[Saved data entries]
#####
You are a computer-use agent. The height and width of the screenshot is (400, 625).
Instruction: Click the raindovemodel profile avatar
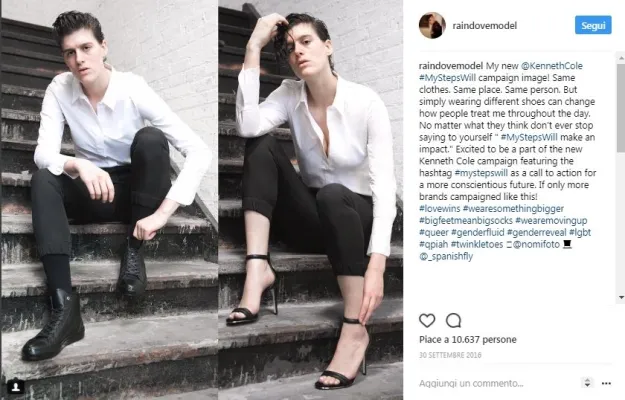tap(432, 25)
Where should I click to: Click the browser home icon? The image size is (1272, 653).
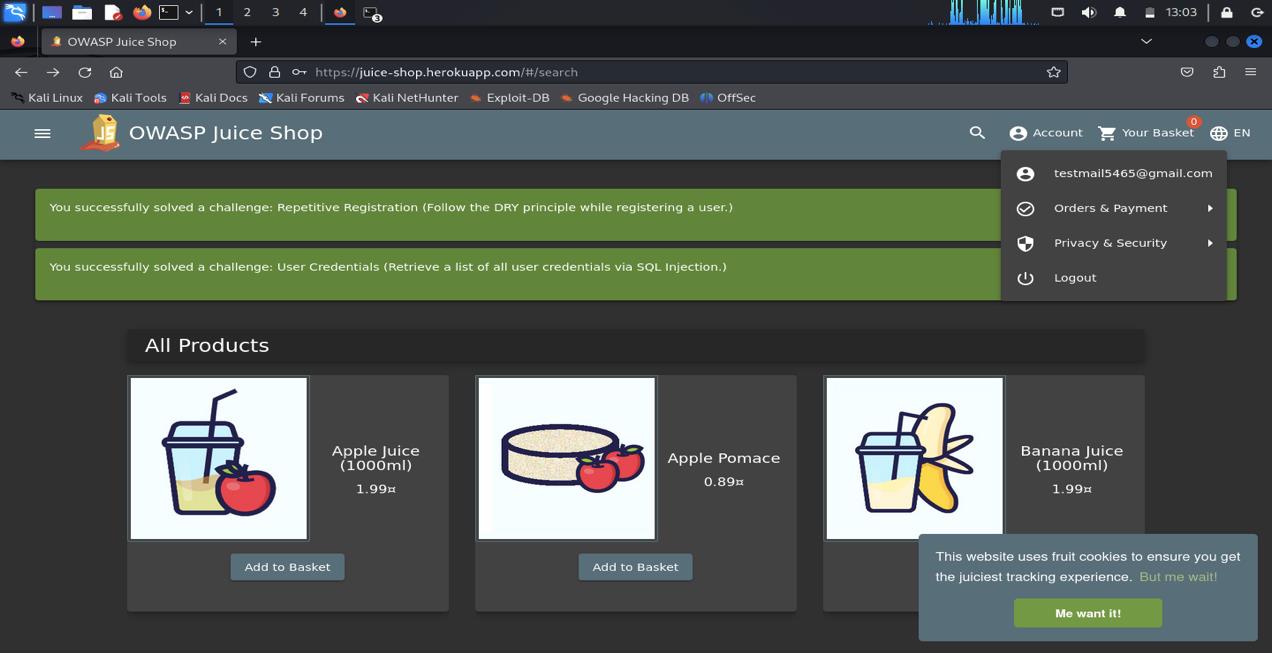pos(116,72)
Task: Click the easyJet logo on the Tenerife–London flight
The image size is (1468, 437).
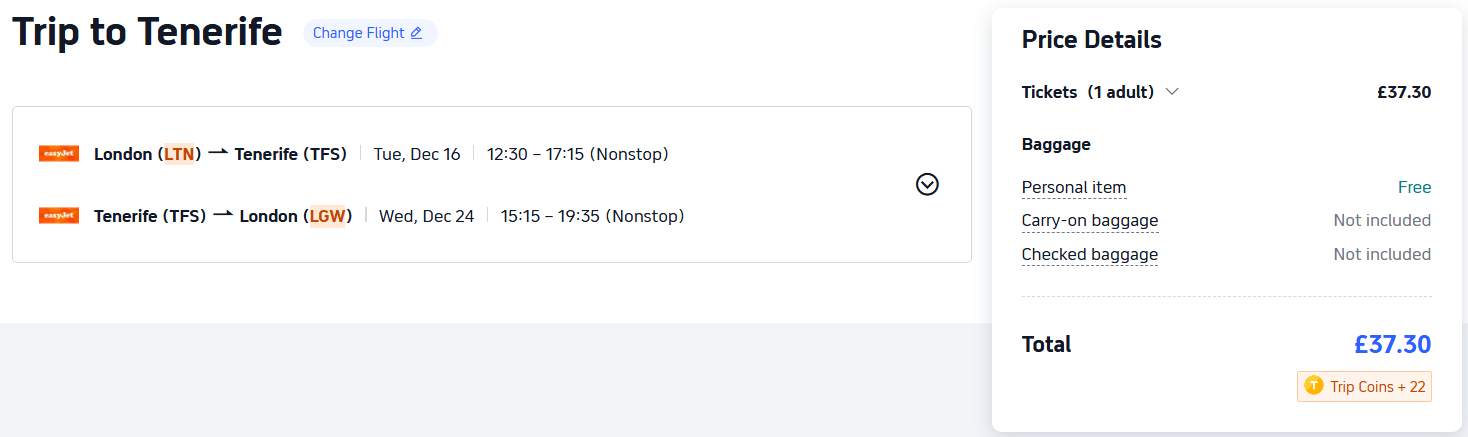Action: (59, 216)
#####
[PROBLEM DETAILS]
Each line from the one holding "Where should I" to the end of the records above must be copied exactly; the pictures must not be copied.

[COMPLETED EXERCISE]
Where should I click to: Click the browser home icon? The image size is (1272, 653).
pos(116,72)
Task: Click the easyJet logo on the Tenerife–London flight
The image size is (1468, 437).
Action: (59, 216)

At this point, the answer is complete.